“Hush,” said Morag, and she pointed to seven yellow cats that were standing at Crom Duv’s door, watching them. “The cats,” said she, “are Crom Duv’s watchers here and the Bull of the Mound is his watcher out-side.”

“And is this Little Red Hen a watcher too?” said Flann, for the Little Red Hen was watching them sideways. “The Little Red Hen is my friend and adviser,” Morag, and she went into the house with two vessels of milk.

Crom Duv wakened up. He untied Flann and left him free. “You must mix mortar for me now,” he said. He went into the byre and came out with a great vessel of milk. He left it down near the mixing-pan. He went to the side of the house and came back with a trough of blood.
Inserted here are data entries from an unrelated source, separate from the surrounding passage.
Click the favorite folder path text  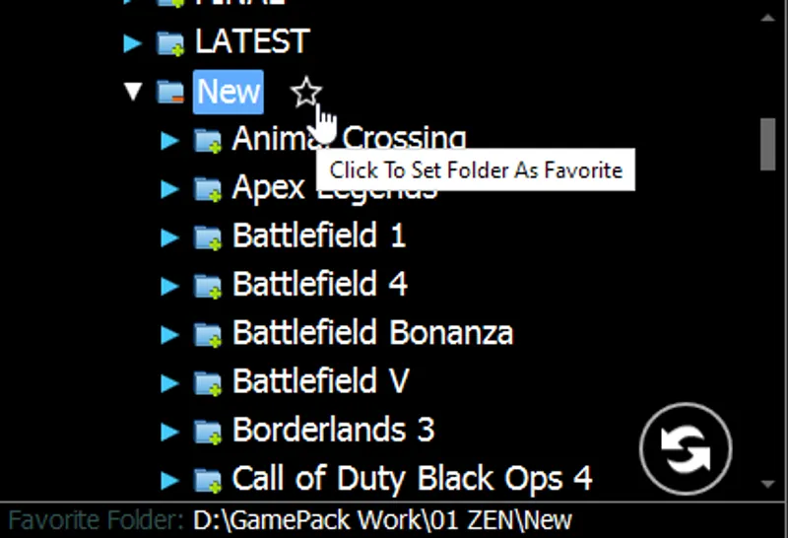point(382,520)
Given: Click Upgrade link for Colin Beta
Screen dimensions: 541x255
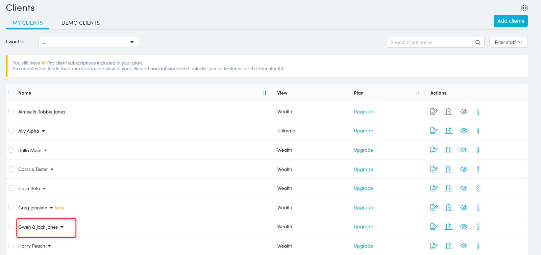Looking at the screenshot, I should [363, 188].
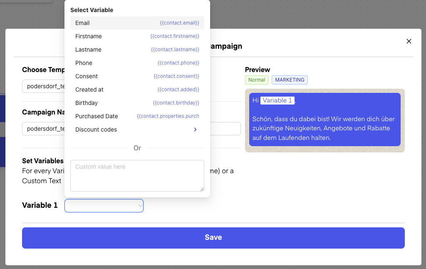Click the Variable 1 placeholder in preview

click(277, 100)
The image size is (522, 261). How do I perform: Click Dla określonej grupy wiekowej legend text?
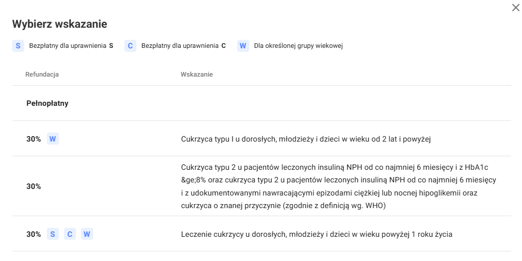299,46
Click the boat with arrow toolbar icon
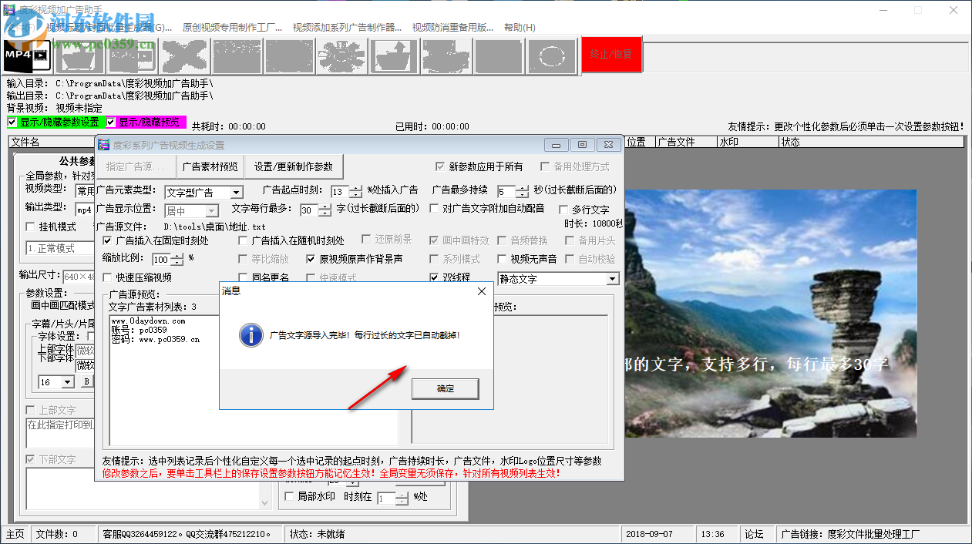The height and width of the screenshot is (544, 972). [x=394, y=54]
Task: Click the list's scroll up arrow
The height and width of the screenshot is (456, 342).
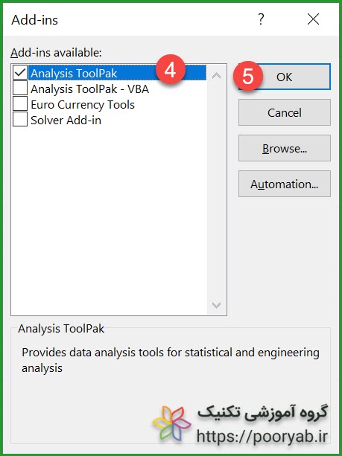Action: click(x=216, y=76)
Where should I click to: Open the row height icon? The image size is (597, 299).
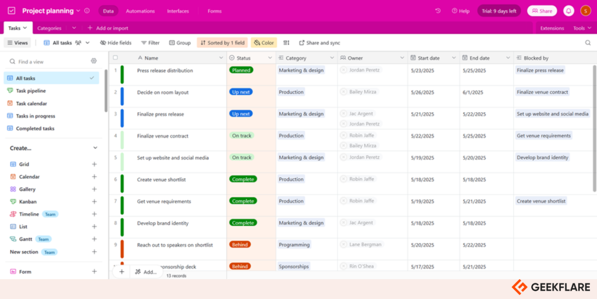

“What are these for, Crom Duv?” said Flann. “To mix the mortar with, gilly,” said the Giant. “Bullock’s blood and new milk is what I mix my mortar with, so that nothing can break down the walls that I’m building round the Fairy Rowan Tree. Every day I kill a bullock and every day my byre-maid fills a vessel of milk to mix with my mortar. Set to now, and mix the mortar for me.”

Flann brought lime and sand to the mixing-pan and he mixed them in bullock’s blood and new milk. He carried stones to Crom Duv. And so he worked until it was dark. Then Crom Duv got down from where he was building and told Flann to go into the house.
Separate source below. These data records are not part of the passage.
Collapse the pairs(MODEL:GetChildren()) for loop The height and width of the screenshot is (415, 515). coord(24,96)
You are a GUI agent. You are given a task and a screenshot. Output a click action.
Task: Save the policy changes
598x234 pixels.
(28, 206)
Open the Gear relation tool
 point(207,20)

The yellow cats were there and Flann counted sixteen of them. Eight more were outside, in the branches or around the stem of the Rowan Tree. Morag came in, bringing a great dish of porridge. Crom Duv took up a wooden spoon and ate porridge out of vessel after vessel of milk. Then he shouted for his beer and Morag brought him vessel after vessel of beer. Crom Duv emptied one after the other..Then he shouted for his knife and when Morag brought it he began to sharpen it, singing a queer song to himself.

“He’s sharpening a knife to kill a bullock in the morning,” said Morag. “Come now, and I’ll give you your supper.”
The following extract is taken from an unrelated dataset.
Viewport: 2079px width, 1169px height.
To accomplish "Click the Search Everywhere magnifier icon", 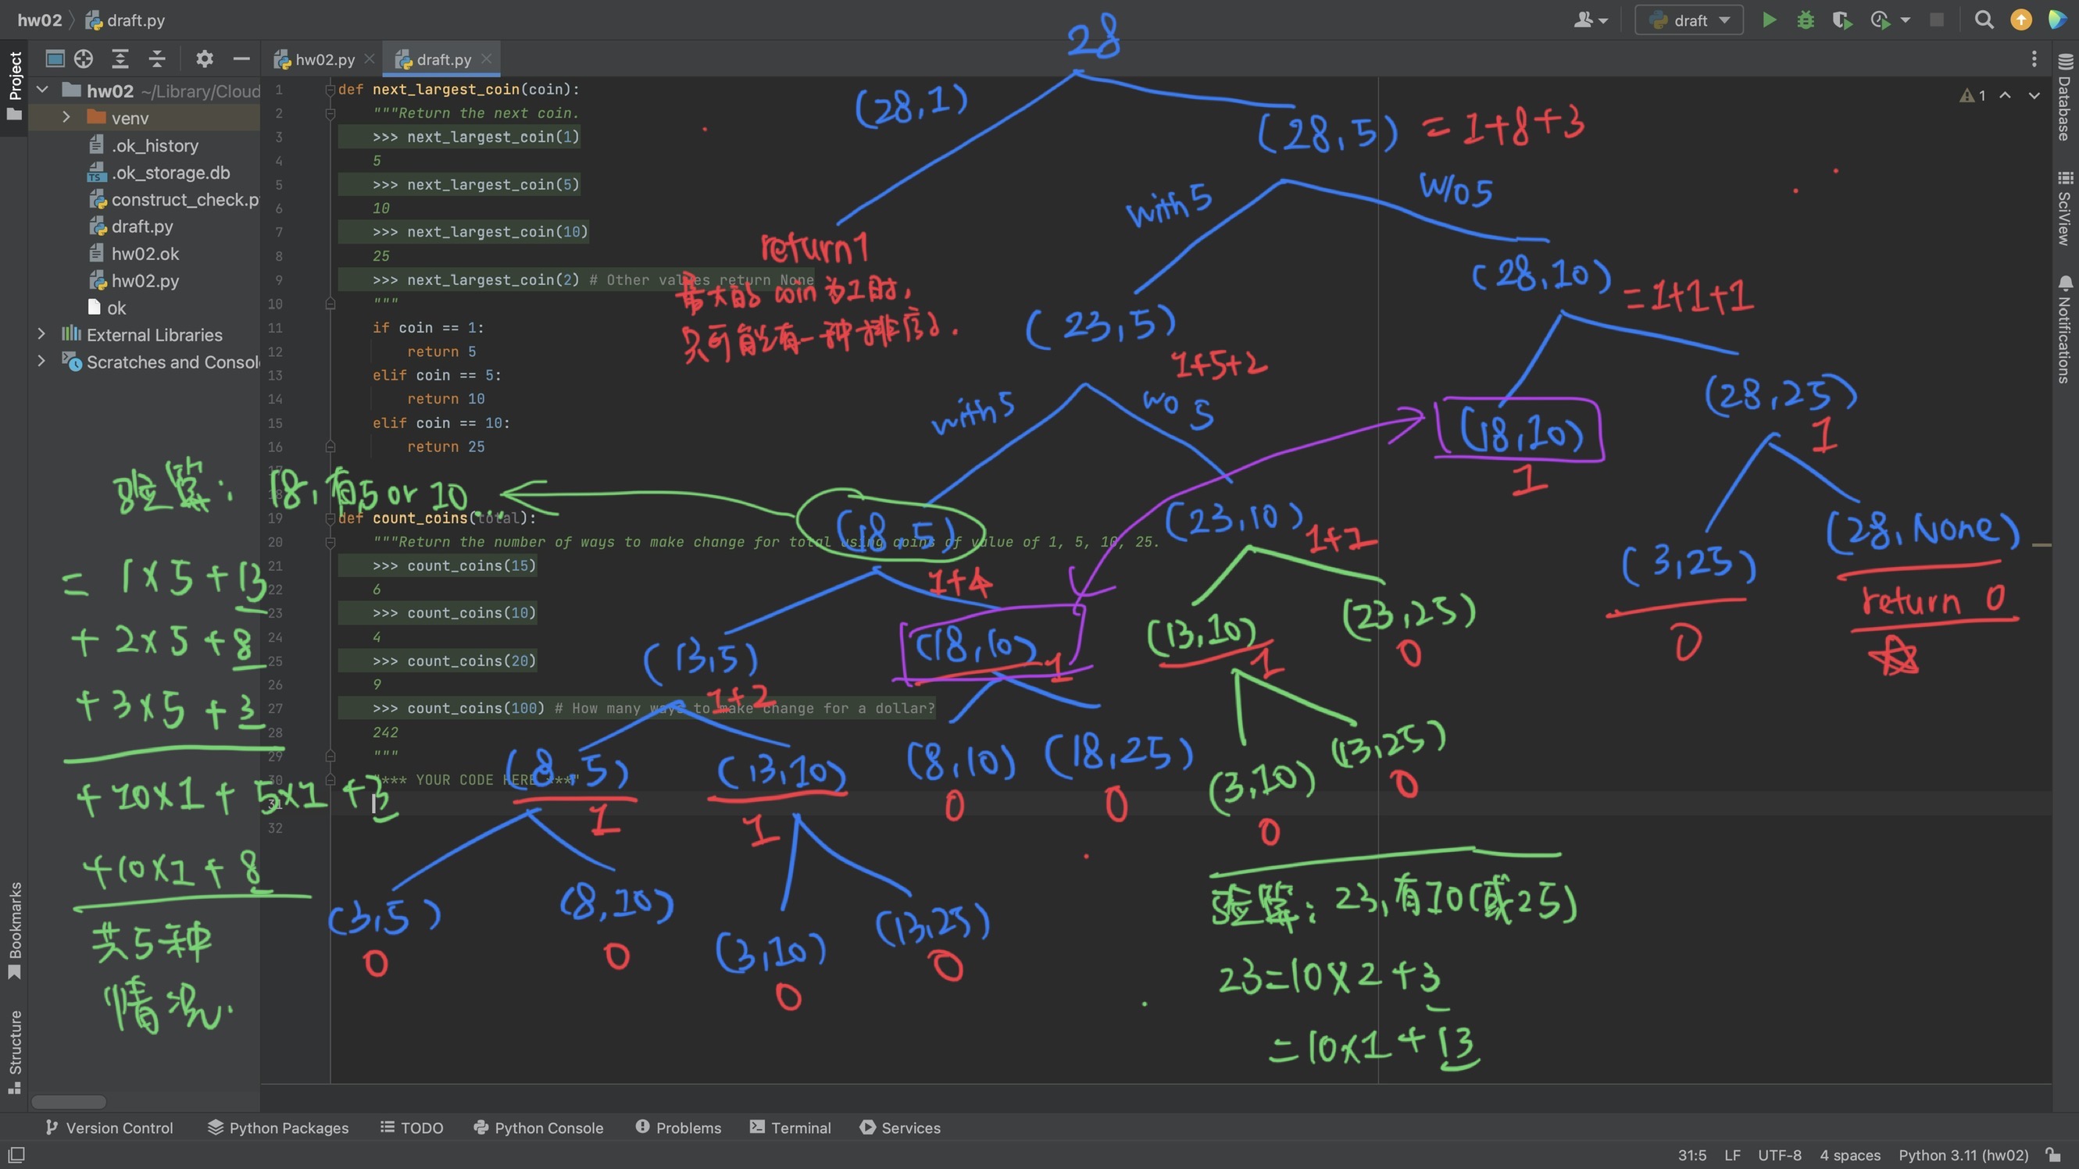I will [x=1984, y=20].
She took him to the kitchen at the back of the house. She gave him porridge and milk and he ate his supper. Then she showed him a ladder to a room above, and he went up there and made a bed for himself. He slept soundly, although he dreamed of the twenty-four yellow cats within, and the tremendous Bull of the Mound outside Crom Duv’s Keep.

III

This is how the days were spent in the house of Crom Duv. The Giant and his two servants, Flann and Morag, were out of their beds at the mouth of the day. Crom Duv sounded his horn and the Bull of the Mound bellowed an answer. Then he started work on his wall, making Flann carry mortar to him. Morag put down the fire and boiled the pots. Pots of porridge, plates of butter and pans of milk were on the table when’ Crom Duv and Flann came in to their breakfasts. Then, when the Giant had driven out his cattle to the pasture Flann cleaned the byre and made the mortar, mixing lime and sand with bullock’s blood and new milk. In the afternoon the Giant came back and he and Flann started work on the wall.